If we consider the entire Earth, the previous total solar eclipse occurred on March 9, 2016. At that time, a total solar eclipse occurred in Indonesia and some parts of the Pacific Ocean. After this time, the next total solar eclipse will occur on July 3, 2019. You can see that total solar eclipse in some parts of the South Pacific Ocean and South America.
As far as Japan is concerned, the next total solar eclipse can be seen on September 2, 2035. You can see the total solar eclipse from the northern Kanto region to the Noto Peninsula region.

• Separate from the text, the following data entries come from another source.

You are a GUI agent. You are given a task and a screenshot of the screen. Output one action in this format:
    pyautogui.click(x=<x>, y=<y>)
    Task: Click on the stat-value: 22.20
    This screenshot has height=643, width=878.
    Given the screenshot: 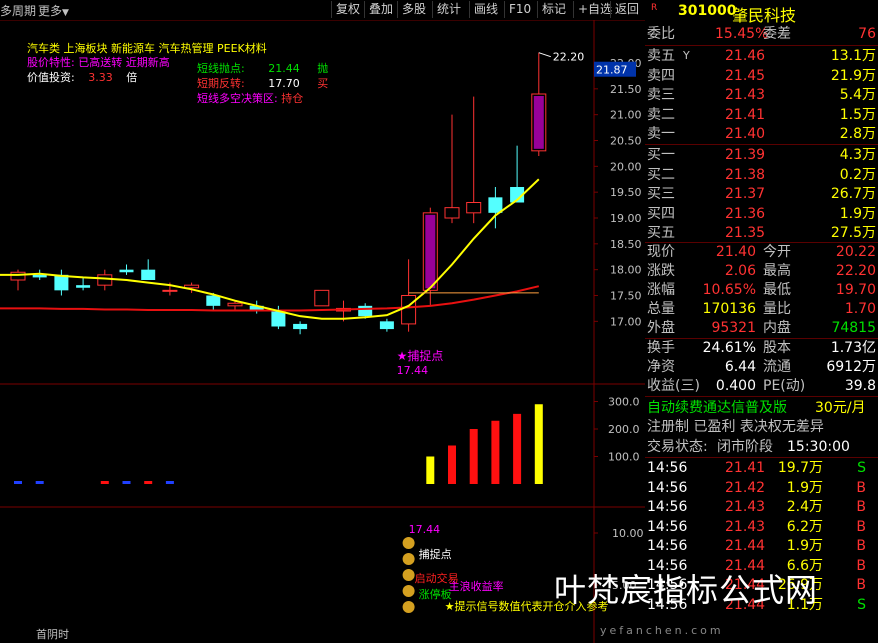 What is the action you would take?
    pyautogui.click(x=856, y=271)
    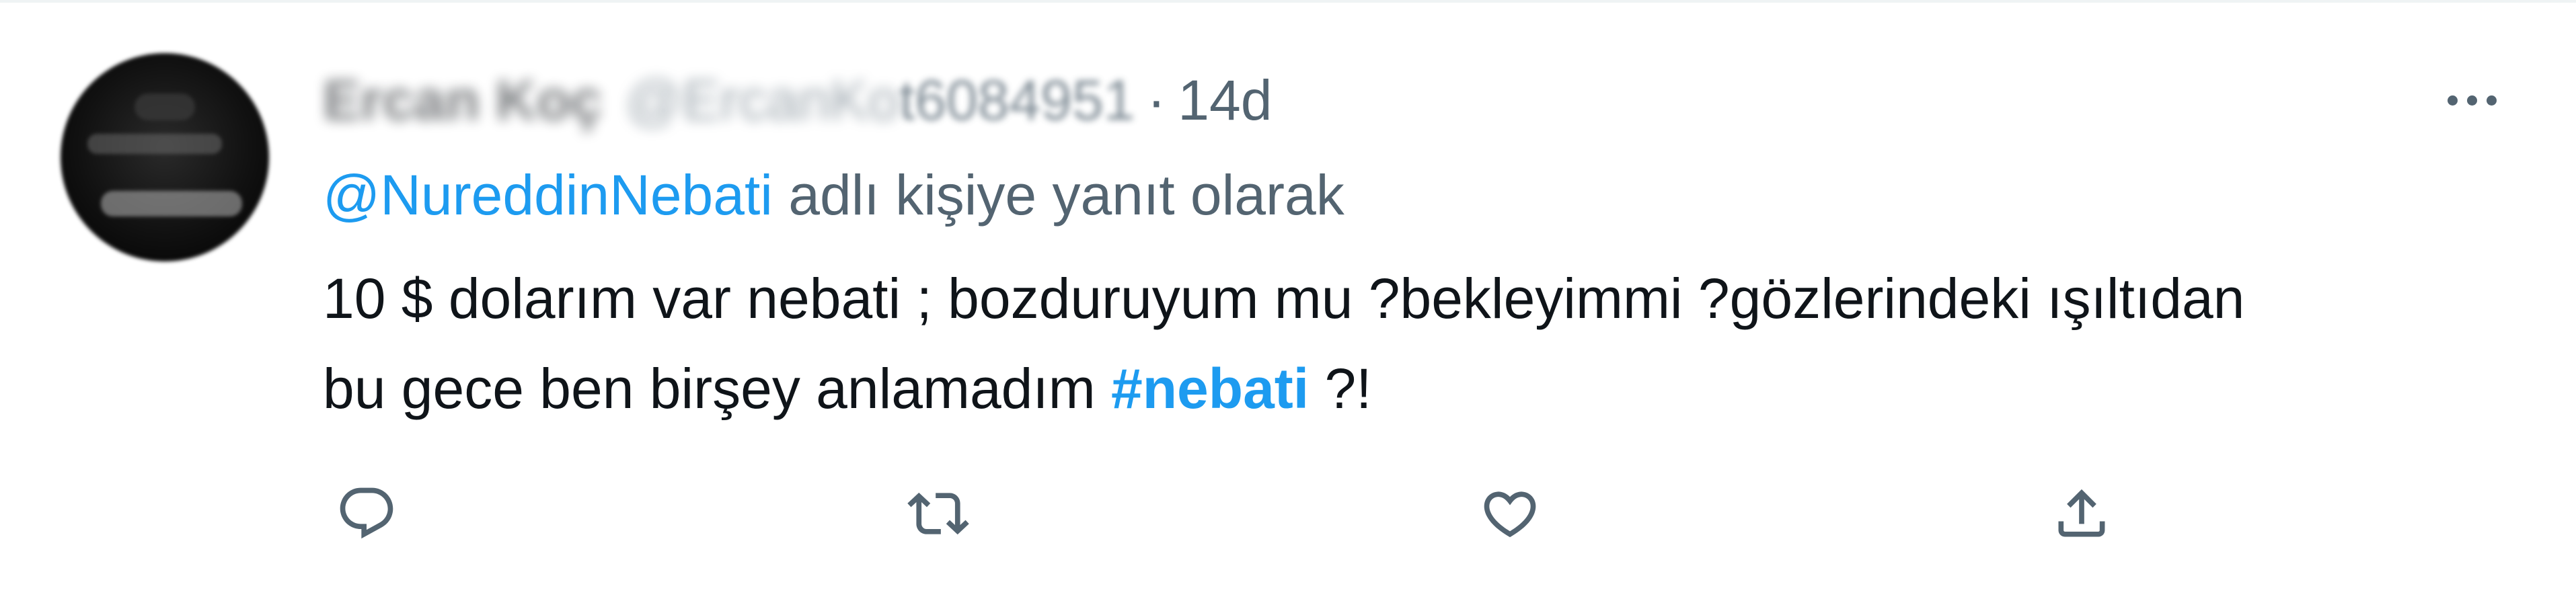 Image resolution: width=2576 pixels, height=605 pixels. What do you see at coordinates (1058, 195) in the screenshot?
I see `reply-context-text: adlı kişiye yanıt olarak` at bounding box center [1058, 195].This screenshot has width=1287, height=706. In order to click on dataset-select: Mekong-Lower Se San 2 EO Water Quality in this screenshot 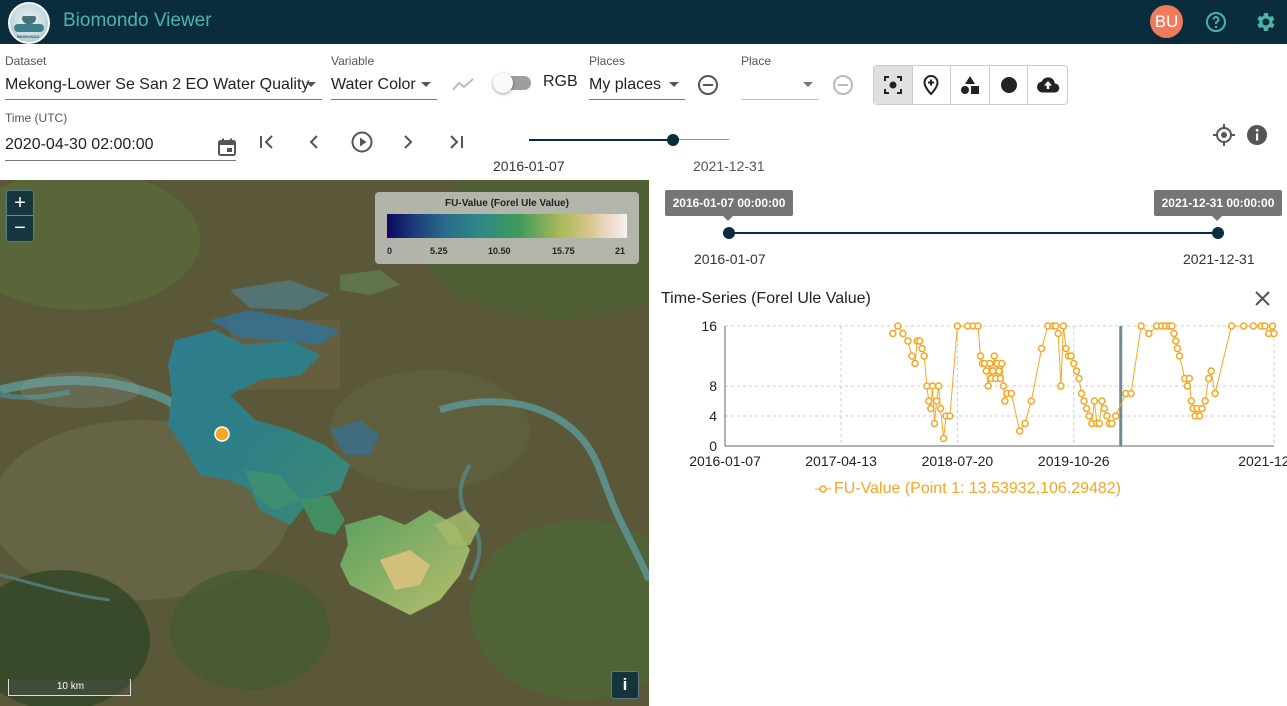, I will do `click(164, 85)`.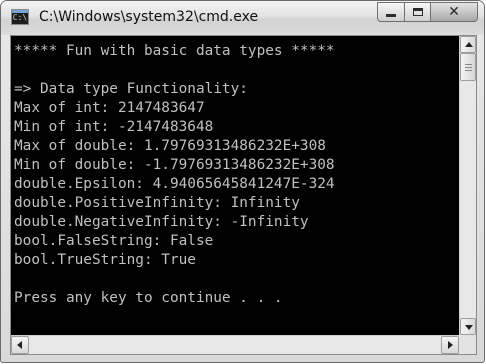  What do you see at coordinates (131, 89) in the screenshot?
I see `console-line: => Data type Functionality:` at bounding box center [131, 89].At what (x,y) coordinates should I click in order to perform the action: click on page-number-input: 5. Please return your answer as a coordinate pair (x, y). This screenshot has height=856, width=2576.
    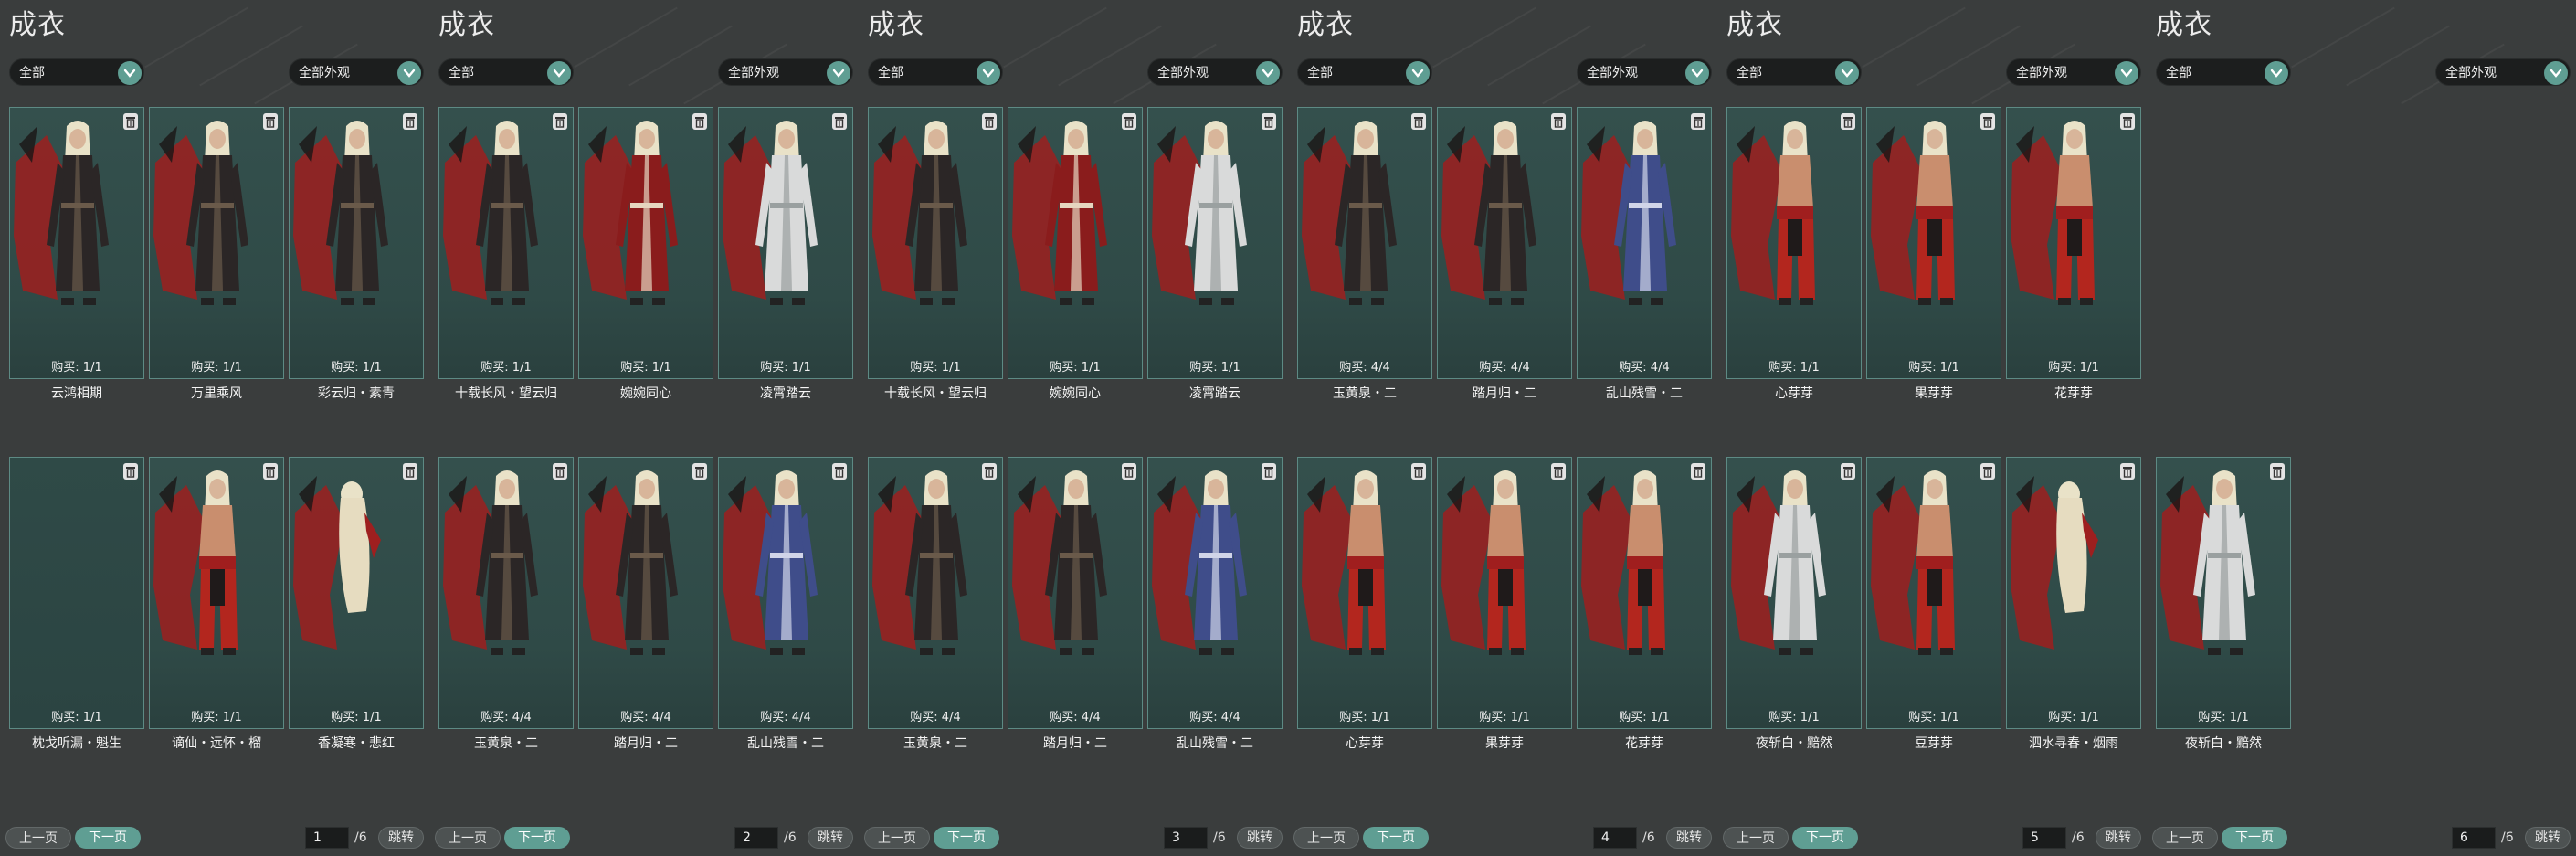
    Looking at the image, I should click on (2044, 838).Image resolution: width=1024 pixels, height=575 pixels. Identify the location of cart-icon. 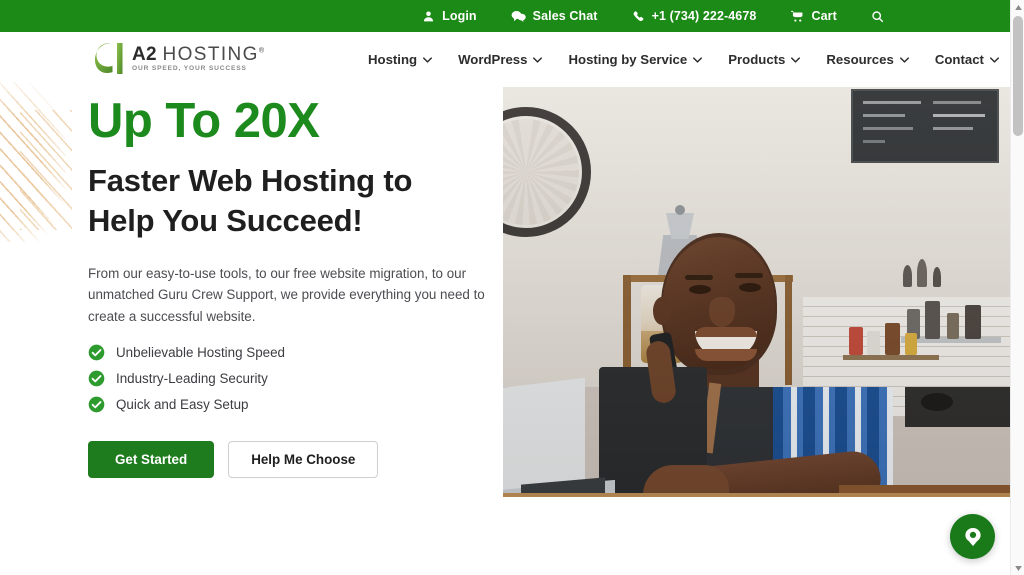
(797, 16).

Also, you can see a partial solar eclipse from all over Japan.
Reference: Local Prediction of the Solar Eclipse
You can investigate the appearance of solar eclipses from various parts of the world with the “Local Prediction of the Solar Eclipse” by the Ephemeris Computation Office of NAOJ.
How Solar Eclipses Occur
A solar eclipse is a phenomenon where part (or all) of the Sun is concealed because the Moon crosses in front of it.
When only a portion of the Sun is concealed by the Moon, it is called a “partial solar eclipse.” When all of the Sun is concealed by the Moon, it is called a “total solar eclipse.” When the sun can be seen spilling out around the edges of the Moon because the Moon appears smaller than the Sun, this phenomenon is called an “annular solar eclipse.”
A solar eclipse occurs when the Sun, Moon, and Earth are lined up in a line. This only occurs during the new moon.
But, solar eclipses do not occur every new moon. Because the path of the Moon is inclined with respect to the ecliptic (the path of the Sun on the sky), usually the new moon skirts past to the north or south of the Sun and it does not pass in front of the Sun.